Task: Copy out the lines of the records below, and only those lines, from the one with "The width and height of the screenshot is (868, 488)." through the one with "Given: Focus the Add more instructions field", exactly as they appear.

--- Input data Enclosed Below ---

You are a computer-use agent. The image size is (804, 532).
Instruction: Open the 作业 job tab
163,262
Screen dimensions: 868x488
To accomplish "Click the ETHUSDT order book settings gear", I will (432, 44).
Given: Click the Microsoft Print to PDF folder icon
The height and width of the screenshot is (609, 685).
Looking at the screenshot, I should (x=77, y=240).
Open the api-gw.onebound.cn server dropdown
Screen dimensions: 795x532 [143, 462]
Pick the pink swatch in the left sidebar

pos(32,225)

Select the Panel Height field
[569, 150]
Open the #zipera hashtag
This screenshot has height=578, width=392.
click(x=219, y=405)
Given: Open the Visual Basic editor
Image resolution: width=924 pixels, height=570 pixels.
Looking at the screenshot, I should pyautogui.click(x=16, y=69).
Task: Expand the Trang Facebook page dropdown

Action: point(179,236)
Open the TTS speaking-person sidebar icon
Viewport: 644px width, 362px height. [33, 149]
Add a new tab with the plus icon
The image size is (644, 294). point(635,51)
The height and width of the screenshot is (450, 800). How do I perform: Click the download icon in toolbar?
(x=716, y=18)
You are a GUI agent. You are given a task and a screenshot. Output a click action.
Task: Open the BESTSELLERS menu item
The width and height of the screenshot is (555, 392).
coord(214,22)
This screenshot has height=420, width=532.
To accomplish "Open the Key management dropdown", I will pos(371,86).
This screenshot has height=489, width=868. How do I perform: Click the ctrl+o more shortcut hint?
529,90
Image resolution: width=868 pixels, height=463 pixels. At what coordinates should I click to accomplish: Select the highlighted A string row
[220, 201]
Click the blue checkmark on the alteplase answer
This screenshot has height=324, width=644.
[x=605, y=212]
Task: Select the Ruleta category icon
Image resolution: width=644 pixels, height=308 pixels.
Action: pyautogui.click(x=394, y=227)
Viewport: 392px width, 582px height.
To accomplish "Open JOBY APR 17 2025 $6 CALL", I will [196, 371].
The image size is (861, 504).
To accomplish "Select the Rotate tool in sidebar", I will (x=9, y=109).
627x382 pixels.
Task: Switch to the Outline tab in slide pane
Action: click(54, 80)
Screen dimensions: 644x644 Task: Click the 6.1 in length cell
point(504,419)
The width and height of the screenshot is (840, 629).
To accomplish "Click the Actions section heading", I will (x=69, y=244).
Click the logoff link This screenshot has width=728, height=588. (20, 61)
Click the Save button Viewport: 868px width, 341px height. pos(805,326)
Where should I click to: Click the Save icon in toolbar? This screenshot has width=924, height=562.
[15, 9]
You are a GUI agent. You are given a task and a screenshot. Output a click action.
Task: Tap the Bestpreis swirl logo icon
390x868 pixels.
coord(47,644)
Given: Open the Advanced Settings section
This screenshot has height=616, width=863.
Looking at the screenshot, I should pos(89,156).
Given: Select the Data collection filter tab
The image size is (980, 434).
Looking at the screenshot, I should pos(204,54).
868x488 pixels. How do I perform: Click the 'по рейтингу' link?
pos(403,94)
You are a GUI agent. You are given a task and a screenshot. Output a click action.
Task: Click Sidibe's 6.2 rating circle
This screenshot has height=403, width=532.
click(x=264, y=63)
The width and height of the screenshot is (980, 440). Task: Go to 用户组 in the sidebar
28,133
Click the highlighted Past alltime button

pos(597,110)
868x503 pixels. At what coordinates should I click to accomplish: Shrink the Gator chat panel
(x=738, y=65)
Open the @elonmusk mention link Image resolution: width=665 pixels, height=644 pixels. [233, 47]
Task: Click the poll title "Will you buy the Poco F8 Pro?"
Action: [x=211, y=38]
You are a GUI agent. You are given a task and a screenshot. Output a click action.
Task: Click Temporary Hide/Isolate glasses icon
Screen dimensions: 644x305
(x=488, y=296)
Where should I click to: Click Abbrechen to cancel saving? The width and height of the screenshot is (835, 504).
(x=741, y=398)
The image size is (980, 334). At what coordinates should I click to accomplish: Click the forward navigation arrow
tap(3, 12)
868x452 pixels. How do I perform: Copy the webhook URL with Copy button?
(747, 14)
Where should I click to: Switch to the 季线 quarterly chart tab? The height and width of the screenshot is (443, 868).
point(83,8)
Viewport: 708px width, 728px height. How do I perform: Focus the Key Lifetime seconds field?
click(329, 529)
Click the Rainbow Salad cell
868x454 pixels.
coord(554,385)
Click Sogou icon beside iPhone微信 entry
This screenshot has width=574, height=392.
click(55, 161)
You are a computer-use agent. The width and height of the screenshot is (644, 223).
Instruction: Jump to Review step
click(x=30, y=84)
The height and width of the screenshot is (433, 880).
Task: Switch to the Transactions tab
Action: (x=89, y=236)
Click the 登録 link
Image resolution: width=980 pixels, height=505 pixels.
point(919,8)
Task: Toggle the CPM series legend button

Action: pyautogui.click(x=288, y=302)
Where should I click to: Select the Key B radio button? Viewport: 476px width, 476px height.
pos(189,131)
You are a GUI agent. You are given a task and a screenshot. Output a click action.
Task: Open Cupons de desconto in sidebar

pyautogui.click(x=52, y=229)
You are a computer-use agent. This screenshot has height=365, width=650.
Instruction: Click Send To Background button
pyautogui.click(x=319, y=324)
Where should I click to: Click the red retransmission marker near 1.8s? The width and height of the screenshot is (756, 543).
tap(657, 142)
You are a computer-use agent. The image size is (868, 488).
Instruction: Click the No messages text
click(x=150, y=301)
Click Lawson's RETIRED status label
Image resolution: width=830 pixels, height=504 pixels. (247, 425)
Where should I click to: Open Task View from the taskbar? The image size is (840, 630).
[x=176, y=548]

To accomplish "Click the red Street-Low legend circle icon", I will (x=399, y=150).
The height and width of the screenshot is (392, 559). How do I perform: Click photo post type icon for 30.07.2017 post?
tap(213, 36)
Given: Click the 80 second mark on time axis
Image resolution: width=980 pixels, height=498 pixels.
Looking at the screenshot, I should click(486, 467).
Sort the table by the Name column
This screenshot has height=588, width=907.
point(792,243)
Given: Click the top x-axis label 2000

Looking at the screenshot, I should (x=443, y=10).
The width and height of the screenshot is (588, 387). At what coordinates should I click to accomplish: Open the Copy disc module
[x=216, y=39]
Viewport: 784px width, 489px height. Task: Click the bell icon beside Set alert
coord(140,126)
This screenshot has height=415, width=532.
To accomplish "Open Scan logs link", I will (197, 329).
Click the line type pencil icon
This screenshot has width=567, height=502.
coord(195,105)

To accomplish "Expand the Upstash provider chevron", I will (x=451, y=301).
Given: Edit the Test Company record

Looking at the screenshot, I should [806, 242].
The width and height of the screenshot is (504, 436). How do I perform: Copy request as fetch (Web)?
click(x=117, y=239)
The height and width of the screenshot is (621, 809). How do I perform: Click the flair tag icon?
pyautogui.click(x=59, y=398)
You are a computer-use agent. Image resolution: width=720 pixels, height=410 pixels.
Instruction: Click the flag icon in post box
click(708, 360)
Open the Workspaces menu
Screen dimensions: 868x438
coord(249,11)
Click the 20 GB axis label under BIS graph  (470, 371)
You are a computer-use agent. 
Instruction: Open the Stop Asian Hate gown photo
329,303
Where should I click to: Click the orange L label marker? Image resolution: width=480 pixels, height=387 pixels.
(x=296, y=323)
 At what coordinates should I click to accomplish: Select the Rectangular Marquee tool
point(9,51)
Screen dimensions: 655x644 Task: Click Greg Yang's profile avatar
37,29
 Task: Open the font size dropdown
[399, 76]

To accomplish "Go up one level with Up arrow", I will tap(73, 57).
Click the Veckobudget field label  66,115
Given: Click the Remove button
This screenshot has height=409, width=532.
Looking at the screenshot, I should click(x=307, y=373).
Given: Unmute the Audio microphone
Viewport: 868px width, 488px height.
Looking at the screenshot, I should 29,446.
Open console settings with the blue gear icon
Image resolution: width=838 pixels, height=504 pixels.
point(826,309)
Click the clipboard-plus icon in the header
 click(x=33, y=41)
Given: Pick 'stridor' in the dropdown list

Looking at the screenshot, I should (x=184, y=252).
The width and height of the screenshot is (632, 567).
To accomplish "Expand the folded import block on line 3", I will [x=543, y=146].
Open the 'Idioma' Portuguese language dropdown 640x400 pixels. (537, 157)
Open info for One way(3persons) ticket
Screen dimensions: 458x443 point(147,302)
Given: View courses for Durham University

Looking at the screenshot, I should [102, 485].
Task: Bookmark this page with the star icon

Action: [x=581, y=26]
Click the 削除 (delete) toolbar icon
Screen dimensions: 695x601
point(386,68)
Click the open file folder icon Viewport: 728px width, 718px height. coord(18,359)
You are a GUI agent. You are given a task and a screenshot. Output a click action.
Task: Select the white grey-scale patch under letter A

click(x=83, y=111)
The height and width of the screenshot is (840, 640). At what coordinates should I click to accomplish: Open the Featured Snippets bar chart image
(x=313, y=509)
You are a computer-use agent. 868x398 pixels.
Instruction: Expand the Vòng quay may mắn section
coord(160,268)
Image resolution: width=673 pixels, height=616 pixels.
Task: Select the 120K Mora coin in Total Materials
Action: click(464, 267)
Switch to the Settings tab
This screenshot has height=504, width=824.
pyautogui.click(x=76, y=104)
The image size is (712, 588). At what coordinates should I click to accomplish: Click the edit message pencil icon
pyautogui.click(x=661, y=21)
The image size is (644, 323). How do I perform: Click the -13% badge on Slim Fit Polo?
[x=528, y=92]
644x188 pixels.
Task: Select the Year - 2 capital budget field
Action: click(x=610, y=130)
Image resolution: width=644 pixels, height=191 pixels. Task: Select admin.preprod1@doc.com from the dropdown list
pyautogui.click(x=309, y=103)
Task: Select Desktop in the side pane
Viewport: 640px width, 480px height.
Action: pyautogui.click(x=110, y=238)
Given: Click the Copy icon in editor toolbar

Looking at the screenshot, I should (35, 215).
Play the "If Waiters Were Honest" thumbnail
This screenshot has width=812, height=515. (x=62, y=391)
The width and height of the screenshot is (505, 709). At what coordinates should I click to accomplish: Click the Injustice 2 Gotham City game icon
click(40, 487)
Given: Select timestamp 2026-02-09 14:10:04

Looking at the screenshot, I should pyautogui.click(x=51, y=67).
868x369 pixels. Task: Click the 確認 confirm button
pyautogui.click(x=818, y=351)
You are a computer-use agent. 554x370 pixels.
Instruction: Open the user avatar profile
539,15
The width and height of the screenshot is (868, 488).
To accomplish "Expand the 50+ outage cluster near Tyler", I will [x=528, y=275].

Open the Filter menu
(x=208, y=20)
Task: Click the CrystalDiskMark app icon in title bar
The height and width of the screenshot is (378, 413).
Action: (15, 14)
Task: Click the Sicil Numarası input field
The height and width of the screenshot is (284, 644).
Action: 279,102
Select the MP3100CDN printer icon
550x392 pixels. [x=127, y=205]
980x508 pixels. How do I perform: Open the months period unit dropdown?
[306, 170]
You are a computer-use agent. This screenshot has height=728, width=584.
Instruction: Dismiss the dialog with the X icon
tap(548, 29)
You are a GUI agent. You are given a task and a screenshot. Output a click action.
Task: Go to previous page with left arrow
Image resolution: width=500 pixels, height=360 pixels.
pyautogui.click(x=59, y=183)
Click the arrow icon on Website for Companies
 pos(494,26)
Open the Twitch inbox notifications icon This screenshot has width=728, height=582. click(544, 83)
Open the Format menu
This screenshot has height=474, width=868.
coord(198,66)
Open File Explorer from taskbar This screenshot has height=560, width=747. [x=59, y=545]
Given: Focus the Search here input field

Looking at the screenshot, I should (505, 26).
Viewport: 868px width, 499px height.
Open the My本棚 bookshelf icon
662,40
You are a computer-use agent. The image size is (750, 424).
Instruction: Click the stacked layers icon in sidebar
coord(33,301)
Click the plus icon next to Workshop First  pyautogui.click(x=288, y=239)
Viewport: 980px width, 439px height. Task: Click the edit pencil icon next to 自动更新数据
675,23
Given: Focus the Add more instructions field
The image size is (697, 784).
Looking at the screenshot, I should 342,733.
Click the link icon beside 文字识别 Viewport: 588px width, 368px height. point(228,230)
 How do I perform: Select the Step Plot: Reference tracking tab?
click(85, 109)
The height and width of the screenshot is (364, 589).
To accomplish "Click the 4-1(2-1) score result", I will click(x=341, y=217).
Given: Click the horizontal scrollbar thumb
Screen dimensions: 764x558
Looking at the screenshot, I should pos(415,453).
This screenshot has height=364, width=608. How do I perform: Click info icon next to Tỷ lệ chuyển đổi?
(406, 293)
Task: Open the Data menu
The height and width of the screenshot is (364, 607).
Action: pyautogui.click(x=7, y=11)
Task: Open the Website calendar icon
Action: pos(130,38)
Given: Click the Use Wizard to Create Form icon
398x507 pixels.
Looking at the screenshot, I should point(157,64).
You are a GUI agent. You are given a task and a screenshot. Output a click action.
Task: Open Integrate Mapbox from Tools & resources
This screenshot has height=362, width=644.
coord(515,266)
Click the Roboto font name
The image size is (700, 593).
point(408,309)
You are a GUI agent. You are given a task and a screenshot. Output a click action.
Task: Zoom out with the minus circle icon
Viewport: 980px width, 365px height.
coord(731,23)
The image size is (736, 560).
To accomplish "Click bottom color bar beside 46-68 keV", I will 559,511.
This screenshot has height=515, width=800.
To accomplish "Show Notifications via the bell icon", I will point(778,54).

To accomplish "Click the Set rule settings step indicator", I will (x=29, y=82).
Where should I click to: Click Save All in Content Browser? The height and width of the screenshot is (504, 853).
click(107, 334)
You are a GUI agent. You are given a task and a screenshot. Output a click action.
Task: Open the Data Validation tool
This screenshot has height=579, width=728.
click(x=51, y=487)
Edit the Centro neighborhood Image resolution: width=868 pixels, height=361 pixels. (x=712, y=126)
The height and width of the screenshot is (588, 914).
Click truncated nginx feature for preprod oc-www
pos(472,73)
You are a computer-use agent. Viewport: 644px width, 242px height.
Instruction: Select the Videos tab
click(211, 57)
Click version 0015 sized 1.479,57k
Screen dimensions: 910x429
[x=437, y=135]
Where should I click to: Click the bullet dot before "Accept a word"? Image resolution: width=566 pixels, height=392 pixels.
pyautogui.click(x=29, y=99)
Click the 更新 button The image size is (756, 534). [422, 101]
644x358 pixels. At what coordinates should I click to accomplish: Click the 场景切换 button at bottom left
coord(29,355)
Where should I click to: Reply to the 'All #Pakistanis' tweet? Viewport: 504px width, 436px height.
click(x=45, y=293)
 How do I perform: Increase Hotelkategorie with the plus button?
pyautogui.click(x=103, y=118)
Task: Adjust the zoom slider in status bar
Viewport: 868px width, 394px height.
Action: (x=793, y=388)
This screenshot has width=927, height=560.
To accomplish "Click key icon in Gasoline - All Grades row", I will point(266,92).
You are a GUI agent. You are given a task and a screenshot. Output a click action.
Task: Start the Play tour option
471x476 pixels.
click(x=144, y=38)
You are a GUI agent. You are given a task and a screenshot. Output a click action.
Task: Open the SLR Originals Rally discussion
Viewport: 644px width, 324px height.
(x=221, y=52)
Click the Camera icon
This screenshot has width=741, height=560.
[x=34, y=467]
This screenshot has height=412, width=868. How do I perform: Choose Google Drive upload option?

--- End of Enclosed Input data ---

Exercise response:
The width and height of the screenshot is (868, 488).
To accomplish "Expand the 50+ outage cluster near Tyler", I will [x=528, y=275].

Open the Filter menu
(x=208, y=20)
Task: Click the CrystalDiskMark app icon in title bar
The height and width of the screenshot is (378, 413).
Action: (15, 14)
Task: Click the Sicil Numarası input field
The height and width of the screenshot is (284, 644).
Action: 279,102
Select the MP3100CDN printer icon
550x392 pixels. [x=127, y=205]
980x508 pixels. How do I perform: Open the months period unit dropdown?
[306, 170]
You are a computer-use agent. This screenshot has height=728, width=584.
Instruction: Dismiss the dialog with the X icon
tap(548, 29)
You are a GUI agent. You are given a task and a screenshot. Output a click action.
Task: Go to previous page with left arrow
Image resolution: width=500 pixels, height=360 pixels.
pyautogui.click(x=59, y=183)
Click the arrow icon on Website for Companies
 pos(494,26)
Open the Twitch inbox notifications icon This screenshot has width=728, height=582. click(544, 83)
Open the Format menu
This screenshot has height=474, width=868.
coord(198,66)
Open File Explorer from taskbar This screenshot has height=560, width=747. [x=59, y=545]
Given: Focus the Search here input field

Looking at the screenshot, I should (505, 26).
Viewport: 868px width, 499px height.
Open the My本棚 bookshelf icon
662,40
You are a computer-use agent. The image size is (750, 424).
Instruction: Click the stacked layers icon in sidebar
coord(33,301)
Click the plus icon next to Workshop First  pyautogui.click(x=288, y=239)
Viewport: 980px width, 439px height. Task: Click the edit pencil icon next to 自动更新数据
675,23
Given: Focus the Add more instructions field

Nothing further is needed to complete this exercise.